The Bones
Someone suggested to me recently that the best way to handle particularly challenging events is, “to let the world tell you its story.” By which he meant, don’t impose a story upon it. Great advice, I thought, for writers or anyone else. Reminds me of what Hemingway said about adjectives. He didn’t trust them. I understand this. Words like beauty, good, strange, greedy—these are judgments in the end. So a man just offered a generous raise asks for more money. We might call him greedy. Yet all we really know for sure are the nouns and the verbs of the situation: man, raise, asks for more money. Greed is a judgment we impose upon it. Has he not gotten a raise in years? Does he want to get fired? Or maybe nothing is ever enough for him.
This is why all writing books, when discussing style, focus on the nouns and verbs, because life at its core is nouns and verbs. Someone did something, that we know for sure, the rest is opinion. Of course, the Op Ed page is the most read section in most newspapers, so we like opinions—but the opinion we usually like the most is our own. As it should be.

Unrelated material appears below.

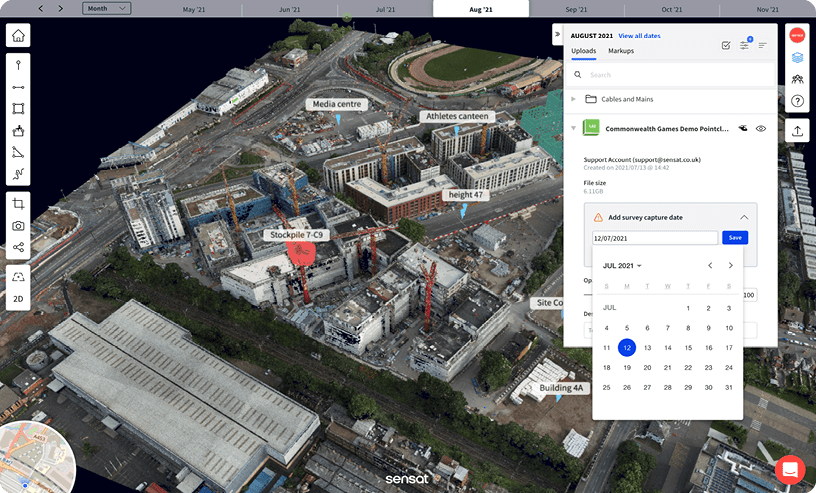Click the Save button for capture date

pyautogui.click(x=735, y=238)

And as any good opinion writer knows, the bones of the case of your opinion must be built from what we call facts, nouns and verbs. Here is what happened, and here is the conclusion I draw from these events. The bad opinion writer simply piles on praise or insults: so-and-so is a liar, a cheat, and a bum. We must take his word for it. No bones.
The beauty of the world—that is, everything happening outside of you—is it’s pristine neutrality. Were it not so, we would not all be able to draw our own unique conclusions. This conclusion-drawing leads to a lot of war and broken marriages, but I actually think this is a small price to pay. The alternative is a form of slavery, chaining ourselves to a perspective outside our own heart. Freedom requires great responsibility, and the first freedom, perhaps the only freedom, is not just the right but in fact the requirement that we decide something for ourselves. Only a neutral world would allow this. So rejoice in the blank canvas of life. Nothing is ever anything until you say it is so.